Records supplied Start Marker
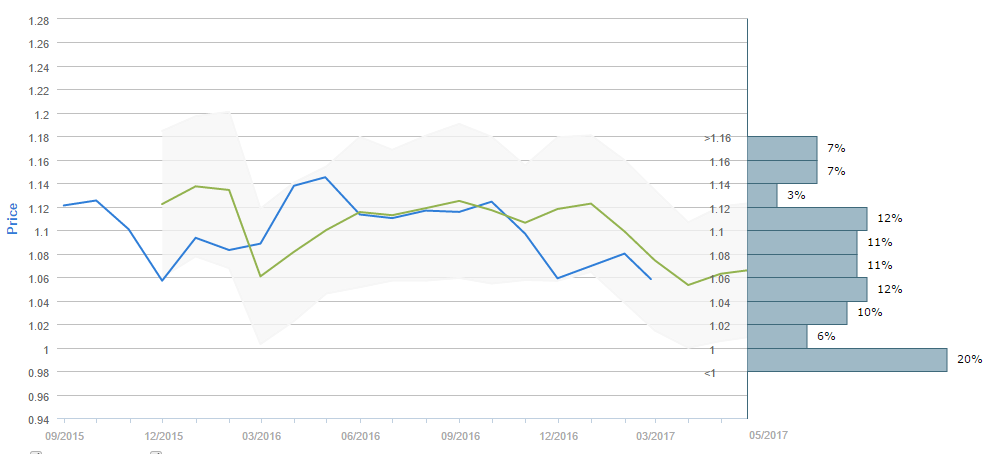The width and height of the screenshot is (994, 454).
Task: Click the 09/2015 x-axis label
Action: tap(64, 435)
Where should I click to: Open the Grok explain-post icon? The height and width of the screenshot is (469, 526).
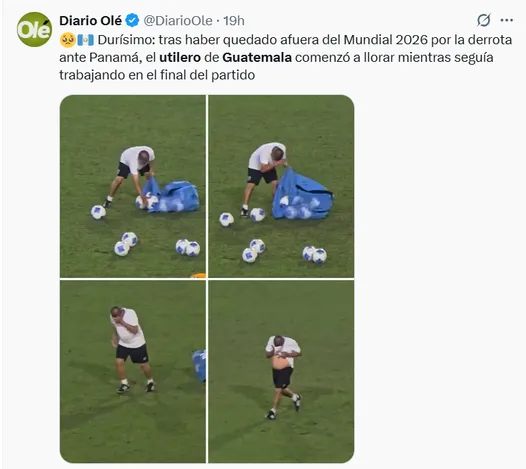point(484,20)
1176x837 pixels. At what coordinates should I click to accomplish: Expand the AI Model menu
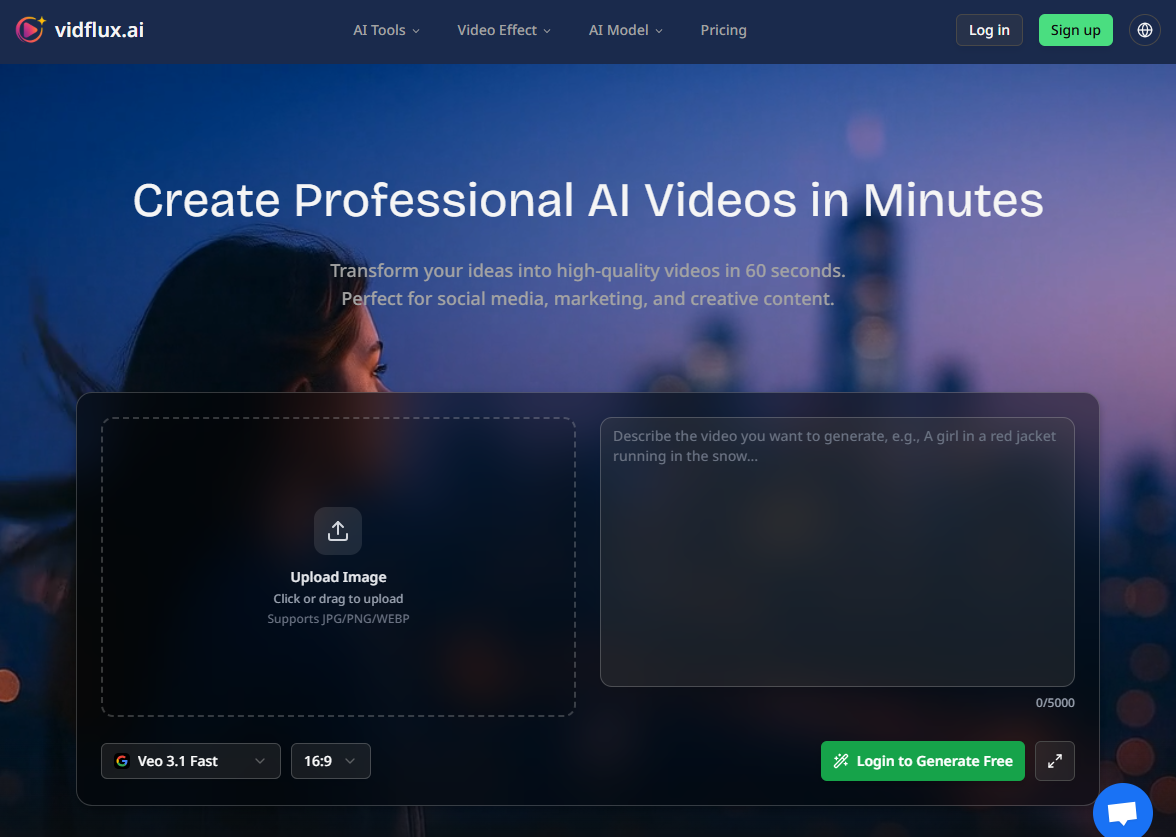click(625, 30)
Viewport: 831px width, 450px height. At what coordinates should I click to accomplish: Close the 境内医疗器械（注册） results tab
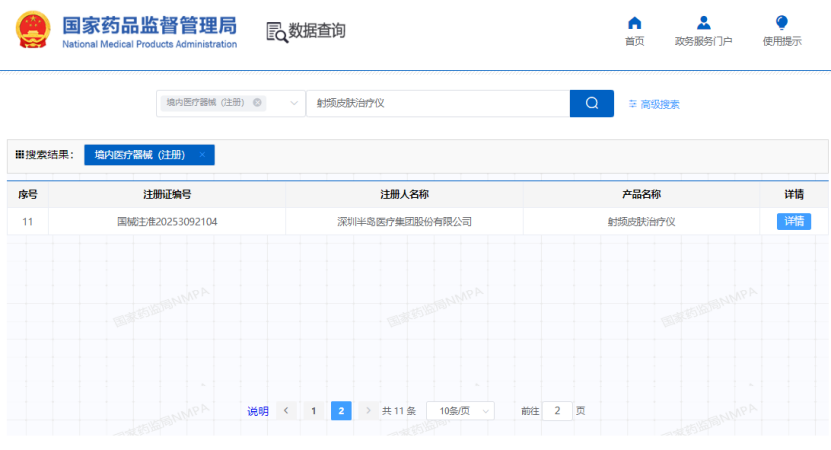pos(202,155)
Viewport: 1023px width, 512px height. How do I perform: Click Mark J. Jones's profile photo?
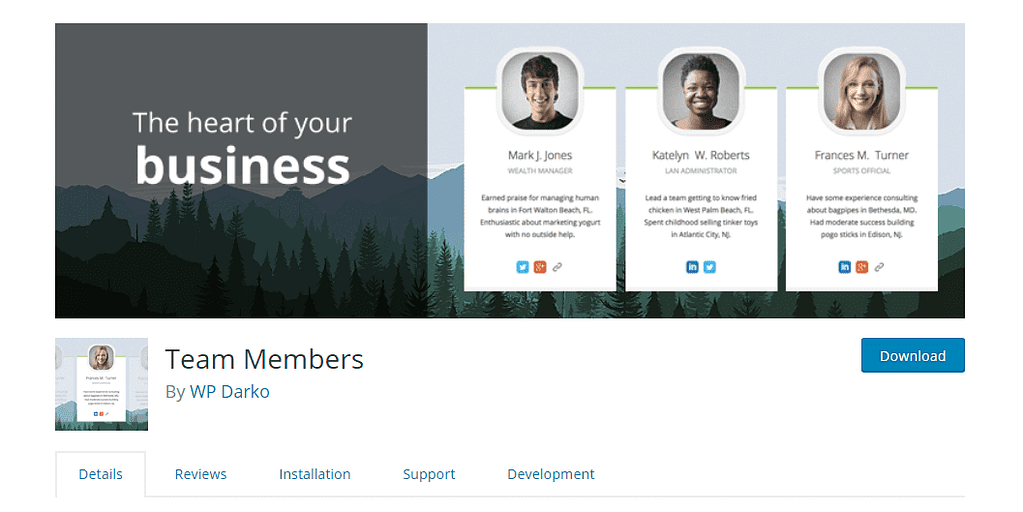click(x=540, y=91)
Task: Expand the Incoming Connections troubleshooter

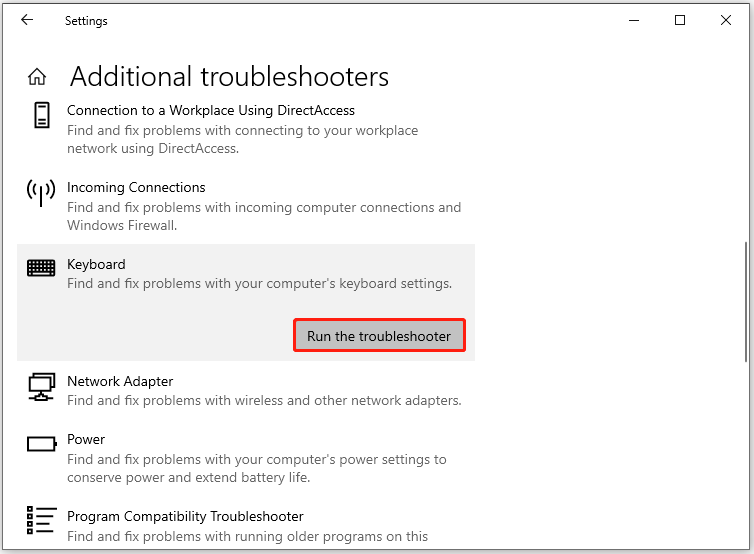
Records supplied End Marker
Exactly the lines from the one that contains "Viewport: 1023px width, 512px" through the last line of the records should be set down, and the pictures should be dropped.

*Solution to the problem*.
Viewport: 1023px width, 512px height. How do I perform: Click Mark J. Jones's profile photo?
click(x=540, y=91)
Task: Expand the Incoming Connections troubleshooter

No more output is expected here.